Our eldest son works in a outdoor program called the School of Urban and Wilderness Survival. He has many wealthy young men who were raised by housekeepers in the program. They are rebellious, angry and are on the brink of felony convictions. Their parents pay a lot of money to have them live and work in a very rough camping environment (picture the movie Holes) in order to try a last ditch effort to turn their lives around.

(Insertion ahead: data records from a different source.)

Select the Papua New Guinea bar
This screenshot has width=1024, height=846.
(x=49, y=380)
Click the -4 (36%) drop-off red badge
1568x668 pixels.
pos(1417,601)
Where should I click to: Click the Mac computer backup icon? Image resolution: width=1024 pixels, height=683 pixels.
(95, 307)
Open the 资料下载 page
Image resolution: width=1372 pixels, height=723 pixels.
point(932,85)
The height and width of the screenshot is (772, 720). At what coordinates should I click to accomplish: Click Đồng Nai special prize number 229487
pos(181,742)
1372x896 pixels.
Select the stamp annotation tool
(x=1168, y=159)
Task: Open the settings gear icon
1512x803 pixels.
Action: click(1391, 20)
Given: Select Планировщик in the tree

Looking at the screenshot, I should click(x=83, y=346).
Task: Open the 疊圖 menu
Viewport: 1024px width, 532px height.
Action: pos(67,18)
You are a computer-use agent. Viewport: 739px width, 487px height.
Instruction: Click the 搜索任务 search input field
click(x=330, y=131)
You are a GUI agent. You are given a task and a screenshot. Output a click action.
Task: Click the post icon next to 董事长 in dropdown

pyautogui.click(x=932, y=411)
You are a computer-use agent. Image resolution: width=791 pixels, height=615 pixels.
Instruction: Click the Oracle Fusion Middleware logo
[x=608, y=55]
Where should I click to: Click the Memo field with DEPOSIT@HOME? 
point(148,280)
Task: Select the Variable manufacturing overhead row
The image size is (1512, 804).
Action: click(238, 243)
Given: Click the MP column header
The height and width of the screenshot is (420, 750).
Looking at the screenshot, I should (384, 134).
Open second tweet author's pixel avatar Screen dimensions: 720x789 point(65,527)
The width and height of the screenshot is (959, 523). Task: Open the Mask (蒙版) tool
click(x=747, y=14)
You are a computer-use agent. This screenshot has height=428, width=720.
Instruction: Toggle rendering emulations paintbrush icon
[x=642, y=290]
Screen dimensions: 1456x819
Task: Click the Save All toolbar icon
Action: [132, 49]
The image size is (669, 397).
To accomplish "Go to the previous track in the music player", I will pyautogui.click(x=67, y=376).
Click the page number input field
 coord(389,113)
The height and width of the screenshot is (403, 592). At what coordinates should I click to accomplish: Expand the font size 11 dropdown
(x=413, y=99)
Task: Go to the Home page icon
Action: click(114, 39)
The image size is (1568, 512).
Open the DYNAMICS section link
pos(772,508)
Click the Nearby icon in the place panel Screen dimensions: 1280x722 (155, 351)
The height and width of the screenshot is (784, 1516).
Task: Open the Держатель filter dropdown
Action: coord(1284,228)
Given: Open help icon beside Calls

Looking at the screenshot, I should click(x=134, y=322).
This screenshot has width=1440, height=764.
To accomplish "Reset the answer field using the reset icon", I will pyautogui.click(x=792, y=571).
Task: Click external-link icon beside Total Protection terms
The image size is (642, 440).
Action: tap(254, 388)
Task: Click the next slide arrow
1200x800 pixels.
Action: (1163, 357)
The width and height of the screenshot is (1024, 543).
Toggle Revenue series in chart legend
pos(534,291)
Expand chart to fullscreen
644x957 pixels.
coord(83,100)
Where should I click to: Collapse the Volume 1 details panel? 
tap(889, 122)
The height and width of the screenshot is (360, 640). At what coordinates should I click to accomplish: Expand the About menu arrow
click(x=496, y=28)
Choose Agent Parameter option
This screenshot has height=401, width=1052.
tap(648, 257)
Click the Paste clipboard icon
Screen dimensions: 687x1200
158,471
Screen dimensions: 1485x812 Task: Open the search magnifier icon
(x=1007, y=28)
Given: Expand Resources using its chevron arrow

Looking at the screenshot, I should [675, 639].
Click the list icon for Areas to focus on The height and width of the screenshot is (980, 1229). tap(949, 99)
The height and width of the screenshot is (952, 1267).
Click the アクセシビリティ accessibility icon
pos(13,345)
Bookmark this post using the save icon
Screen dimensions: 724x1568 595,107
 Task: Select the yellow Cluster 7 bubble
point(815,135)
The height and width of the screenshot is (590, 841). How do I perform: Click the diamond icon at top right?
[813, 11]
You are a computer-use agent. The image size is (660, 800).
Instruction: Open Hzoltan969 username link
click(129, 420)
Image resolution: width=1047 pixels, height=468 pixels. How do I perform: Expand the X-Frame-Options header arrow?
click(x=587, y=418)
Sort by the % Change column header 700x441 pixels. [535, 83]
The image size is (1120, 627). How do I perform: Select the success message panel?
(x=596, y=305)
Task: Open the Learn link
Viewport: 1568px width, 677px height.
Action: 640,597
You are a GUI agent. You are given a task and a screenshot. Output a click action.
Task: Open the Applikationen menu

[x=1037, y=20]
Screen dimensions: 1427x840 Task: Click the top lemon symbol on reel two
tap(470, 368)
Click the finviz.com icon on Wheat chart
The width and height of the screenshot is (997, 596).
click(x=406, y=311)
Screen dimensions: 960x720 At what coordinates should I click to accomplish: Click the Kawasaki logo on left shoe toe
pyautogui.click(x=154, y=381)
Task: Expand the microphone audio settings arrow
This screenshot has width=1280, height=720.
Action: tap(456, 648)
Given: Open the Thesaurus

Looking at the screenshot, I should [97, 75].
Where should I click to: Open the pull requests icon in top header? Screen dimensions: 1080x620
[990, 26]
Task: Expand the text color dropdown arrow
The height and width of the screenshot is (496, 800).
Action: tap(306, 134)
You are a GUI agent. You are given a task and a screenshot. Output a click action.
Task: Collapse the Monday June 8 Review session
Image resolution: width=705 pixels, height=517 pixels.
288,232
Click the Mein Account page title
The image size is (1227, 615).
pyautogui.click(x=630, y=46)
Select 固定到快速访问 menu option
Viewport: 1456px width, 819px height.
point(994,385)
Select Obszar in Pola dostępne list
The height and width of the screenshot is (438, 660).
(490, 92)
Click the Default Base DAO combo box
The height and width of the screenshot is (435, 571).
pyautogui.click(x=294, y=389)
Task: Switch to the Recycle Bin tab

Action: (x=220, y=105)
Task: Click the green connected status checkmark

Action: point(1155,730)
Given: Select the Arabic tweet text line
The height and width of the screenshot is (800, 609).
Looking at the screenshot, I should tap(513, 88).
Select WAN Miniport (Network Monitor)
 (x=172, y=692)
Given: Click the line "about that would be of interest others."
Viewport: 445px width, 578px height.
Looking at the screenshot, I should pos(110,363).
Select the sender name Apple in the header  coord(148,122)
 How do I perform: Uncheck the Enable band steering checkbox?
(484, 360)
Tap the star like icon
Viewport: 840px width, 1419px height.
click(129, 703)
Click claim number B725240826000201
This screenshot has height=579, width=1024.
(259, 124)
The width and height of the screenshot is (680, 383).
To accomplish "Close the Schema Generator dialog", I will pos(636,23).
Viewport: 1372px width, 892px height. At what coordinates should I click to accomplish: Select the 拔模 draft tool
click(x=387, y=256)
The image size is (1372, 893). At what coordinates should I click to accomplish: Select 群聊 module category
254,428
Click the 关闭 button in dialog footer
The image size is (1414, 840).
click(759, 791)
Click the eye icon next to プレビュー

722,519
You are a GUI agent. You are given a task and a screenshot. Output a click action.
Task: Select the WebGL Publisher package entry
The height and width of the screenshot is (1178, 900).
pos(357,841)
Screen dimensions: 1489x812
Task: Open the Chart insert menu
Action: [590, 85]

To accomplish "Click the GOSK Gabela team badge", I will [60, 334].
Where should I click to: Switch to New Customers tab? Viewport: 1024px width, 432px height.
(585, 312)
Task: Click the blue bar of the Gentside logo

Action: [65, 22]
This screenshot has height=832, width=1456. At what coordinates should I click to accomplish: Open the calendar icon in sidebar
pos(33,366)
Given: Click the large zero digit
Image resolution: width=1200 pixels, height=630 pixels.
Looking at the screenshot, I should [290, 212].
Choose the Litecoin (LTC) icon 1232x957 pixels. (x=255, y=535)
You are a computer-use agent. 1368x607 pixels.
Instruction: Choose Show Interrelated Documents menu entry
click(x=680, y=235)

The program is effective because the boys learn to build their own fires with a wood bow fire drill and cook their own simple meals (if they don’t learn the skills they go hungry) and take responsibility. They gain a sense of who they are…they gain a sense of worth; something they didn’t get from their parents.
My son told me he was sitting around the campfire listening to the boys argue whose parents owned more property in the most states and he had to correct them on their manners because no one had taught them to wipe their mouths after they ate.
May God turn the hearts of the Brazilian mamas back to their babies and deliver the country of Brazil from a future filled with angry young wealthy men.